- Instructions to follow
The response must consist of every record, restated word for word.

- Dataset entries
———
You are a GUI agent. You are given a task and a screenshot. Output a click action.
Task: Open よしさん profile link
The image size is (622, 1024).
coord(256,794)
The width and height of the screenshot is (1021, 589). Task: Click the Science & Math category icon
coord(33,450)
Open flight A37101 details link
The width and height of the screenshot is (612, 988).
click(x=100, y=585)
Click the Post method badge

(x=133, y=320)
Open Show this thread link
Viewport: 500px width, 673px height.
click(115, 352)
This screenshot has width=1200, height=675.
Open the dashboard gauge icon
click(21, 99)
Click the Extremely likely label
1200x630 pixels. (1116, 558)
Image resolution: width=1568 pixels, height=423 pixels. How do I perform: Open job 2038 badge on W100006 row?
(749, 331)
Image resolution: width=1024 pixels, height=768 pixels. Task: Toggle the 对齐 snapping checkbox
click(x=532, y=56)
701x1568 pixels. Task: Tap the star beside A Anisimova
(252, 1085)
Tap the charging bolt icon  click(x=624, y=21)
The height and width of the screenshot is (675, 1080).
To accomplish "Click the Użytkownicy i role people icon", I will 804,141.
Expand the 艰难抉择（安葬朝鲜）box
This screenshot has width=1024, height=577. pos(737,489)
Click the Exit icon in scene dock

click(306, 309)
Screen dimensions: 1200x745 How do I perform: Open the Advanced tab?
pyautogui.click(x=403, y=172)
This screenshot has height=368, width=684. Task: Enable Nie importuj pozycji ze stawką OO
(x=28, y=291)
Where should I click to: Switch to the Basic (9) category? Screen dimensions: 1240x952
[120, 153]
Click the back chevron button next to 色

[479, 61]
———
- Task answer
You are a GUI agent. You are given a task and a screenshot. Output a click action.
Task: Open よしさん profile link
The image size is (622, 1024).
coord(256,794)
The width and height of the screenshot is (1021, 589). Task: Click the Science & Math category icon
coord(33,450)
Open flight A37101 details link
The width and height of the screenshot is (612, 988).
click(x=100, y=585)
Click the Post method badge

(x=133, y=320)
Open Show this thread link
Viewport: 500px width, 673px height.
click(115, 352)
This screenshot has width=1200, height=675.
Open the dashboard gauge icon
click(21, 99)
Click the Extremely likely label
1200x630 pixels. (1116, 558)
Image resolution: width=1568 pixels, height=423 pixels. How do I perform: Open job 2038 badge on W100006 row?
(749, 331)
Image resolution: width=1024 pixels, height=768 pixels. Task: Toggle the 对齐 snapping checkbox
click(x=532, y=56)
701x1568 pixels. Task: Tap the star beside A Anisimova
(252, 1085)
Tap the charging bolt icon  click(x=624, y=21)
The height and width of the screenshot is (675, 1080).
To accomplish "Click the Użytkownicy i role people icon", I will 804,141.
Expand the 艰难抉择（安葬朝鲜）box
This screenshot has width=1024, height=577. pos(737,489)
Click the Exit icon in scene dock

click(306, 309)
Screen dimensions: 1200x745 How do I perform: Open the Advanced tab?
pyautogui.click(x=403, y=172)
This screenshot has height=368, width=684. Task: Enable Nie importuj pozycji ze stawką OO
(x=28, y=291)
Where should I click to: Switch to the Basic (9) category? Screen dimensions: 1240x952
[120, 153]
Click the back chevron button next to 色

[479, 61]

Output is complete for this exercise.